The bond of peace is the strongest bond in the cosmos and yet it is also quite fragile. It is as strong as the sovereign love of God and yet it is as vulnerable as the brokenness of people. On the one hand, when it comes to the church Jesus is building—the gates of hell will not prevail against it—and yet when the followers of Jesus engage in permissible behavior that causes one another to stumble in their faith it can create a crisis of New Testament proportions. In first-century Rome, it came down to what they were having for supper. 

From the first century to the twenty-first century, relational conflict within the church is a given. That’s not the issue. It all comes down to how we handle one another in the midst of it. In many ways, the history of the church is a history of conflict. Sometimes, especially when it comes to non-essential matters, the conflicts can be worked out and communities can reconcile. At other times, when the issues are entwined with more essential concerns, reconciliation may not be possible. Reconciliation or not, the peace of Jesus Christ is always available in our relationships. And it is imperative we make every effort to avail ourselves of this very costly peace. Remember, our relationships are the mission, regardless of the outcome. Peace can be made in the wake of the worst irreconcilable differences. Depart throwing roses; never rocks. 

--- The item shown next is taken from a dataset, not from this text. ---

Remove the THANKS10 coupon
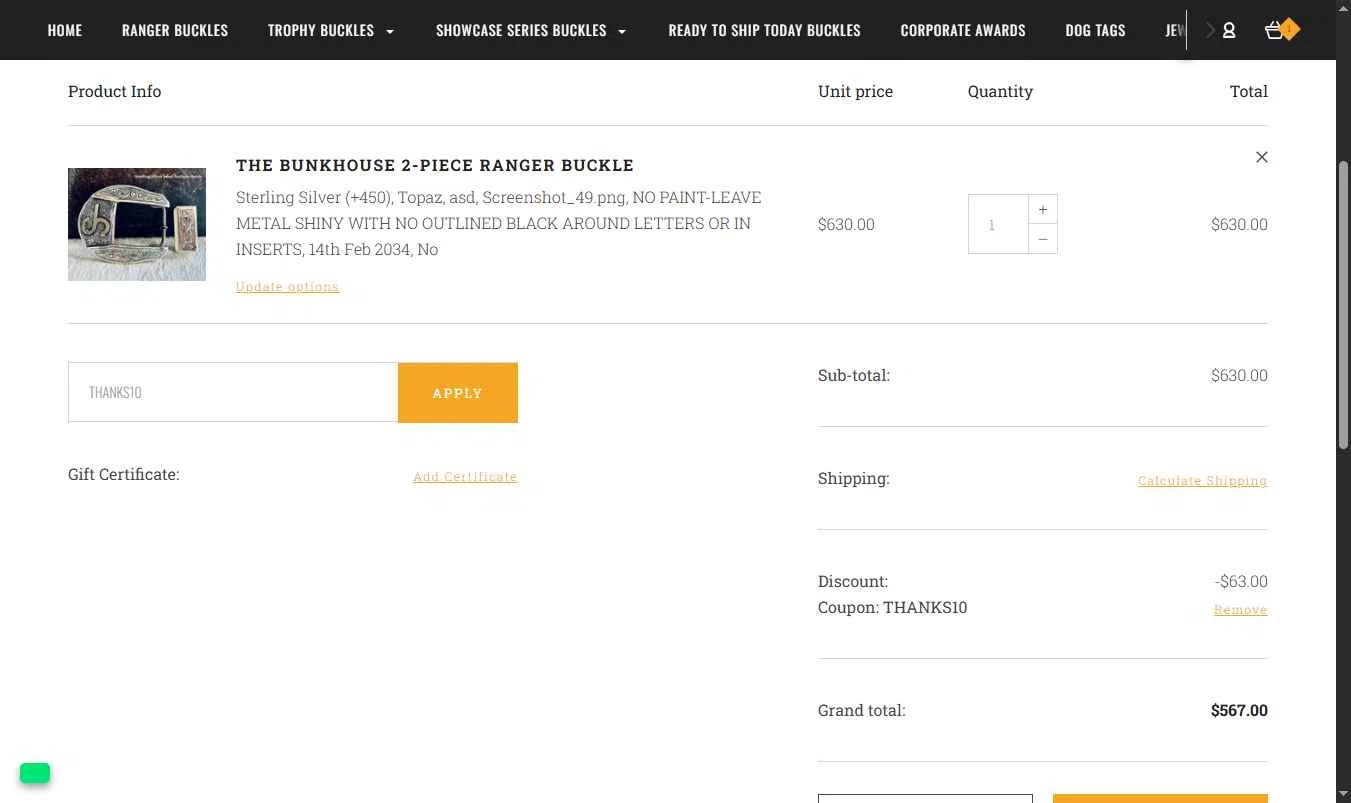Screen dimensions: 1351x803 tap(1240, 610)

In the third stanza of the magisterial hymn, “The Church’s One Foundation,” we get these words:

Tho’ with a scornful wonder,
we see her sore oppressed,
by schisms rent asunder,
by heresies distressed,
yet saints their watch are keeping,
their cry goes up, “How long?”
And soon the night of weeping
shall be the morn of song.

Let’s be clear. Our broken relationships within the church grieve the Holy Spirit and it may compromise the witness of Jesus through his church, but it neither disrupts nor disturbs the unity of the triune God. The God and Father of our Lord Jesus Christ plays the long game. He has waited out many a hard-hearted bishop, suffered both necessary and needless schisms, made allowance for zealous fools, tolerated obstinate men and women, endured misguided heretics and absurd heresies, and allowed centuries to pass, yet all the while his truth is marching on. He may seem to lose a battle here and there—and even on our watch—but he will win the war.

Indeed, he has already won. 

   

Prayer

Abba Father! Thank you for your son, Jesus, our Lord, who is the Prince of Peace. Keep us near the cross, day by day, hour by hour. Impress on us by your Spirit the importance of our relationships inside of the church. Holy Spirit, would you fill us with the love of God for one another; the love that is full of mercy and grace, that gives the benefit of the doubt, that forgives and makes peace, even when it is hard? Too much is at stake. Make our relationships places of your revelation. Make our relationships places where your mission of winning the world is accomplished. Praying in Jesus’s name, amen.